As we mentioned before, regression analysis aids us to make predictions. For instance, if the value of the independent variable (x) was 1.000, then we can predict that y would be close to y=\left( 0.634\times 1.000\right)+0.980=1.614. In reality, the value of y may not necessarily be exactly 1.614. Due to uncertainty, the actual value is likely to be different. Note that the accuracy of the prediction is higher for data with a correlation coefficient closer to ±1.

Difference Between Correlation and Regression

Describing Relationships

Correlation describes the degree to which two variables are related.

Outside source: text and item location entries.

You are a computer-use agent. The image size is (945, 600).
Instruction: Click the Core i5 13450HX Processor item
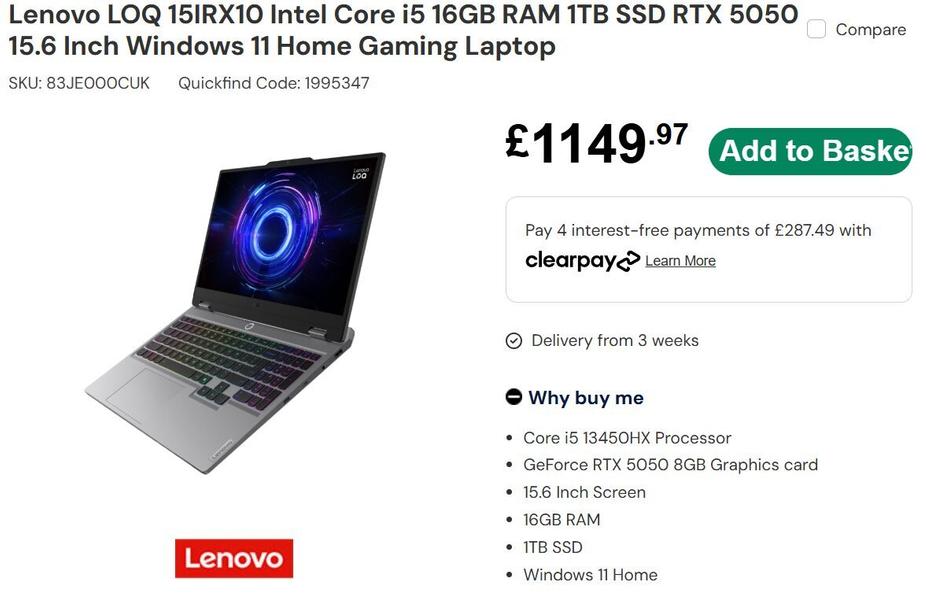tap(627, 438)
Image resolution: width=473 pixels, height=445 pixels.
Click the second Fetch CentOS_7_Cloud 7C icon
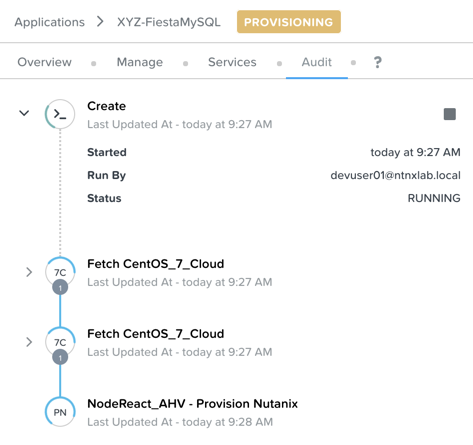[x=60, y=342]
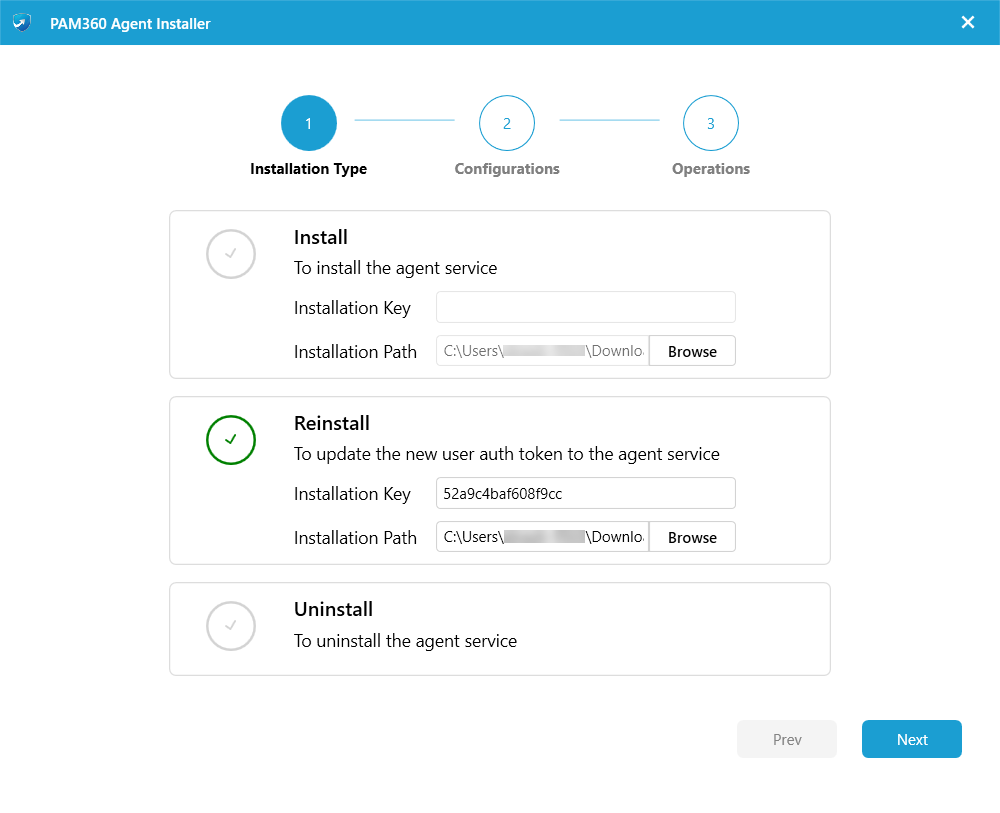Select the Install option radio circle
This screenshot has height=813, width=1000.
pyautogui.click(x=231, y=254)
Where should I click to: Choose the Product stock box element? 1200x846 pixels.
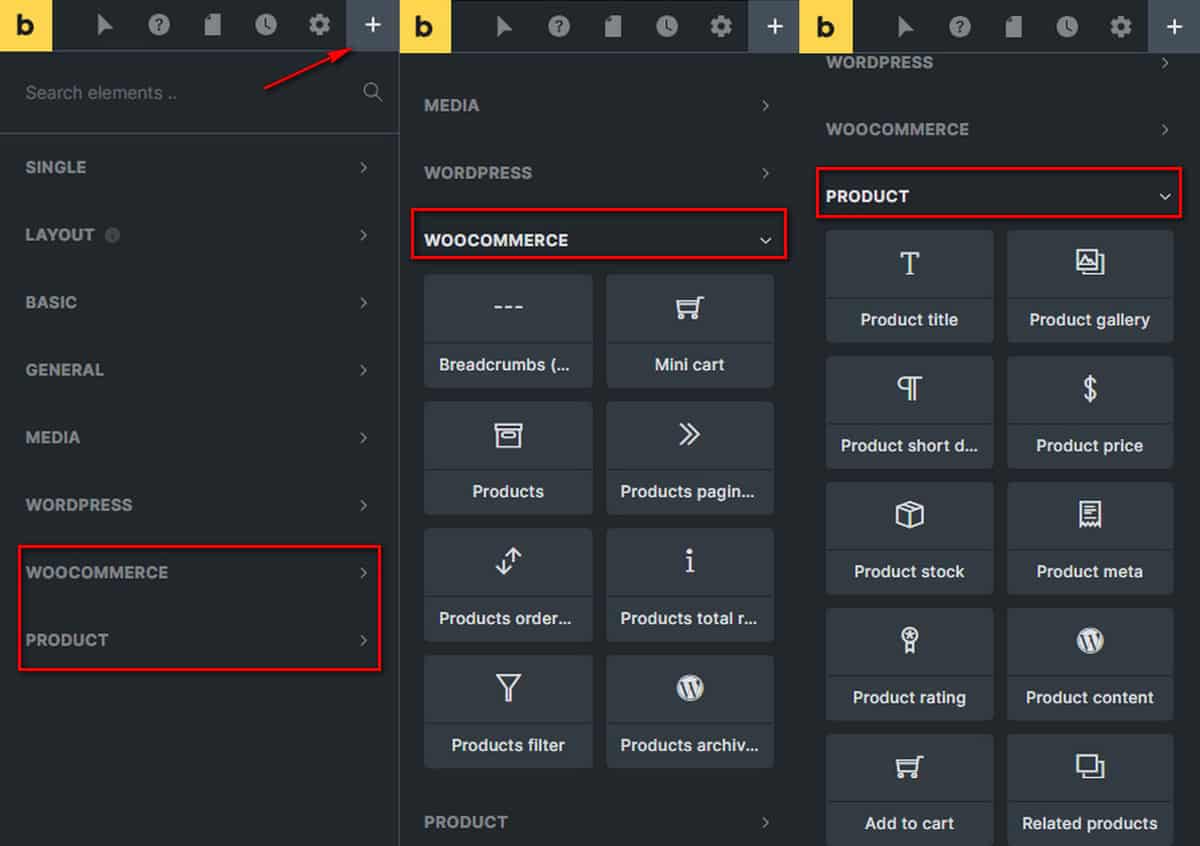[909, 538]
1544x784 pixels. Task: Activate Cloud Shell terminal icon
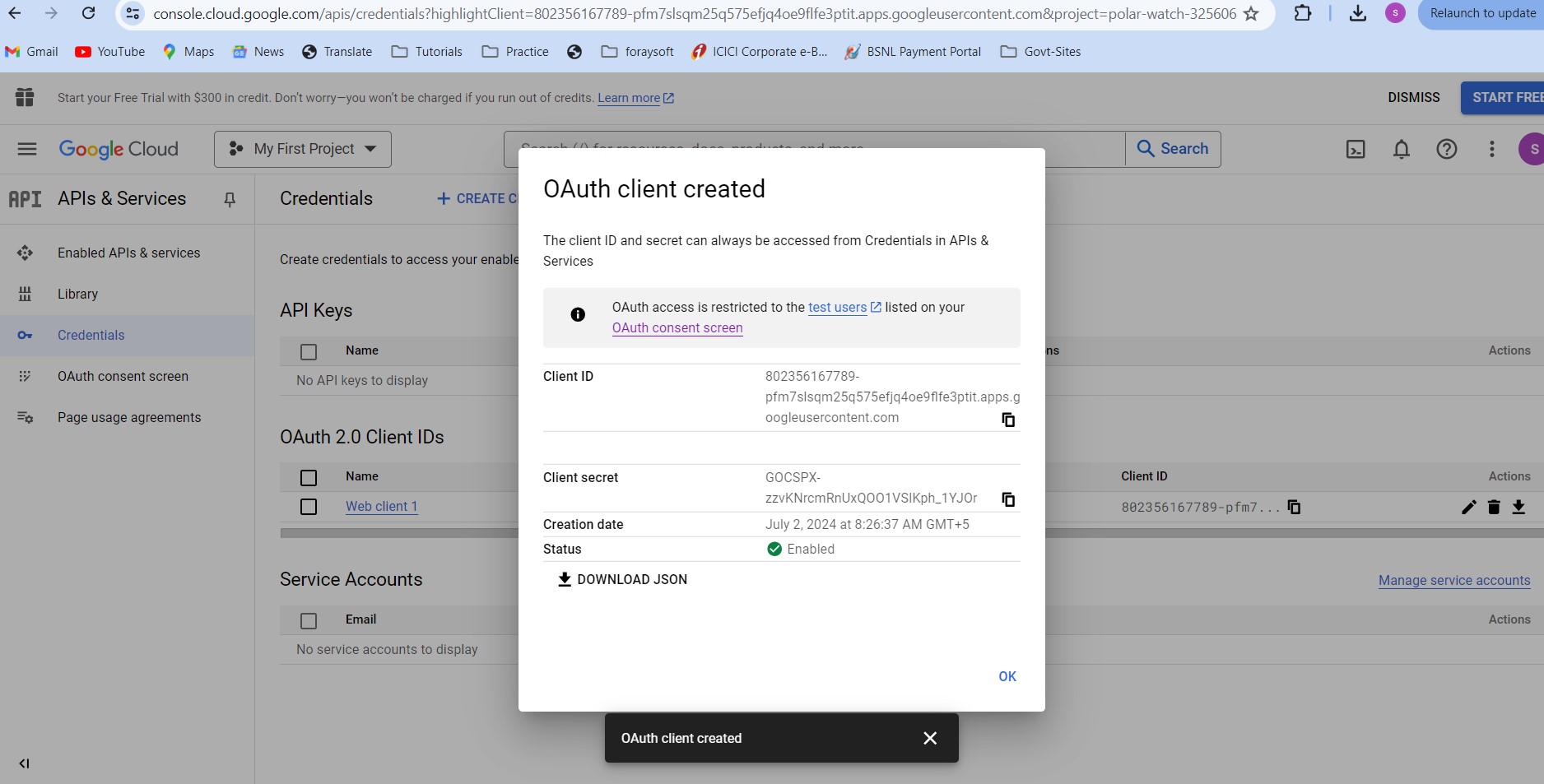point(1356,149)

Regression gives a method for finding the relationship between two variables.

Making Predictions

Correlation merely describes how well two variables are related. Analysing the correlation between two variables does not improve the accuracy with which the value of the dependent variable could be predicted for a given value of the independent variable.

Regression allows us to predict values of the dependent variable for a given value of the independent variable more accurately.

Dependence Between Variables

In analysing correlation, it does not matter which variable is independent and which is independent.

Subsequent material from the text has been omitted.